======== Texto
O Globo, Amanhã, p. 8-11
07 de Ago de 2012

Tesouro no meio da selva
A Amazônia abriga a maior diversidade de vida do planeta e 12% das espécies de plantas já descritas. Mas para a riqueza da floresta gerar lucro e empregos sem a destruição do meio ambiente é preciso intensificar a pesquisa científica e facilitar as parcerias com empresas privadas

Chico Otávio
chico@oglobo.com.br

A primeira recomendação que um pesquisador recebe ao ingressar na equipe do Centro de Biotecnologia da Amazônia (CBA) é ficar de boca fechada. Para explorar economicamente um dos maiores santuários de vida selvagem do planeta, um dos cuidados básicos é assinar acordos de confidencialidade com os parceiros privados. Em ocasiões especiais, no entanto, a regra pode ser quebrada. A clonagem do curauá - uma planta amazônica da família das bromélias, cujo fruto se parece muito com um abacaxi em miniatura - foi uma dessas ocasiões. Amargo demais para virar suco, o curauá entrou no radar dos pesquisadores após a descoberta do potencial econômico das fibras de sua folhas. Além de servir para revestimento de colchões e forro de carros, as folhas do curauá podem entrar na cadeia produtiva de celulares e equipamentos eletrônicos em substituição à fibra de vidro.
================
* Instruções *
1 – Responda sobre a reportagem da Amazônia:
(a) Que porcentagem das espécies de plantas já descritas a Amazônia abriga?
(b) Qual é a primeira recomendação que um pesquisador recebe ao entrar na equipe do Centro de Biotecnologia da Amazônia?
(c) Que material as folhas do curauá podem substituir na cadeia produtiva de celulares e equipamentos eletrônicos?
2 – Reproduza sem alterações o trecho da reportagem da Amazônia que começa em "Chico Otávio" e segue até "fibra de vidro.".
3 – Retome a reportagem da Amazônia e escreva a continuação a partir do ponto em que ela termina.
Não é preciso consultar os dados.
======== Dados brutos
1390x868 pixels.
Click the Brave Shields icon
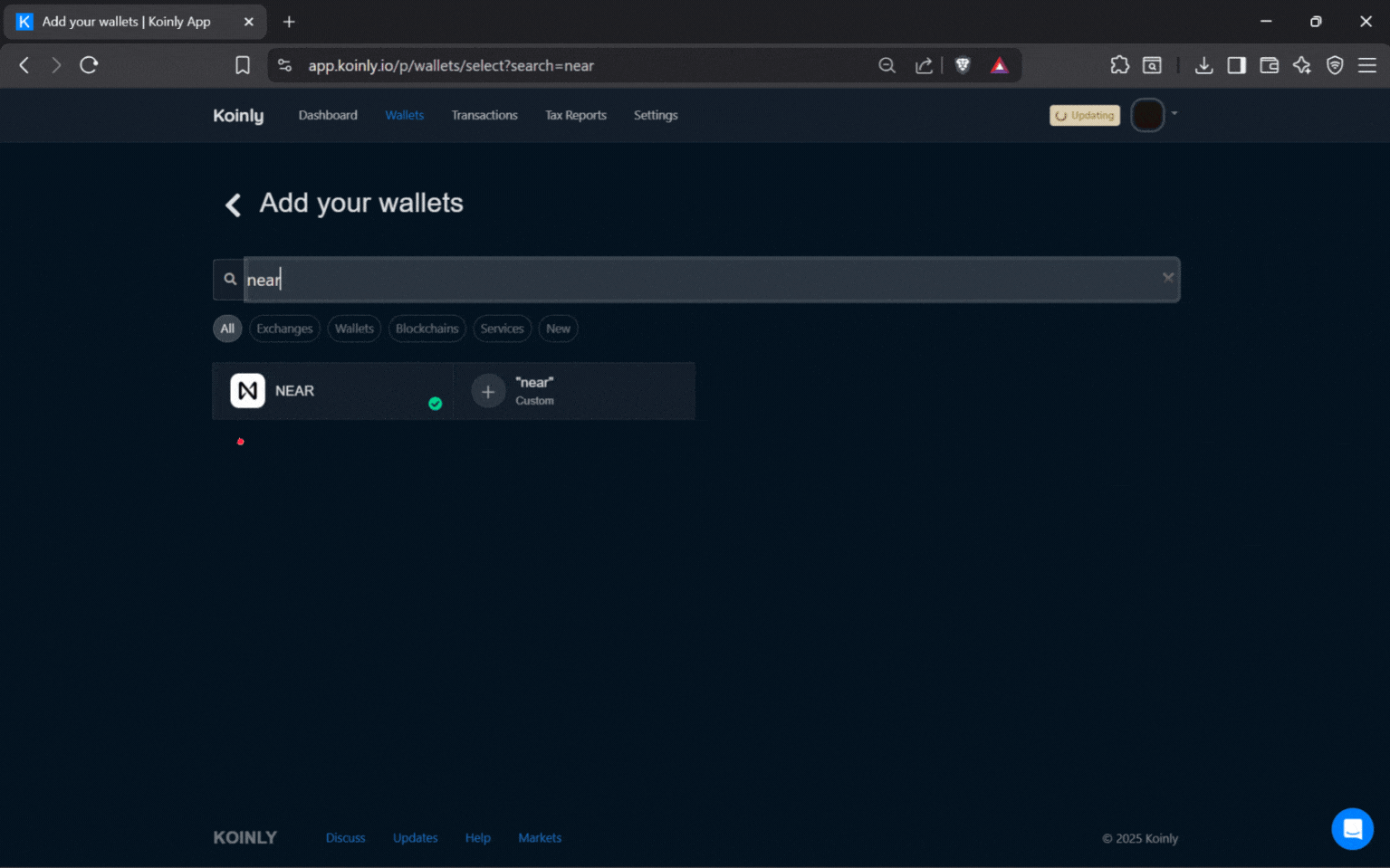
================
* Resultados esperados *
1 –
(a) 12%.
(b) Ficar de boca fechada.
(c) A fibra de vidro.

2 –
Chico Otávio
chico@oglobo.com.br

A primeira recomendação que um pesquisador recebe ao ingressar na equipe do Centro de Biotecnologia da Amazônia (CBA) é ficar de boca fechada. Para explorar economicamente um dos maiores santuários de vida selvagem do planeta, um dos cuidados básicos é assinar acordos de confidencialidade com os parceiros privados. Em ocasiões especiais, no entanto, a regra pode ser quebrada. A clonagem do curauá - uma planta amazônica da família das bromélias, cujo fruto se parece muito com um abacaxi em miniatura - foi uma dessas ocasiões. Amargo demais para virar suco, o curauá entrou no radar dos pesquisadores após a descoberta do potencial econômico das fibras de sua folhas. Além de servir para revestimento de colchões e forro de carros, as folhas do curauá podem entrar na cadeia produtiva de celulares e equipamentos eletrônicos em substituição à fibra de vidro.

3 –
Nada mais simbólico do que um abacaxi para ilustrar o esforço do país na busca por um novo ciclo de desenvolvimento econômico para a Amazônia - uma região que tem no desmatamento o maior inimigo. O Brasil é o país com a maior biodiversidade do mundo e a região amazônica abriga muitos de seus tesouros biológicos. Há 85 mil espécies descritas (43% do total do país). E isso representa apenas uma pequena parte do potencial estimado para a região. A flora, a fauna, os fungos e os micro-organismos da floresta são vistos como matéria-prima para a produção de remédios e alimentos. Só que toda essa riqueza não valerá nada, caso não seja estudada pela ciência. E está aí uma das dificuldades crônicas da região. A Amazônia ocupa 61% do território nacional, mas absorve apenas 4% dos doutores e grupos de pesquisa do país.
- São formiguinhas contra um gigante. Existe pesquisa de qualidade, mas não há escala para o desafio econômico e as oportunidades que a região representa para o país - lamenta o pesquisador Ulisses Galatti, do Museu Paraense Emílio Goeldi, em Belém.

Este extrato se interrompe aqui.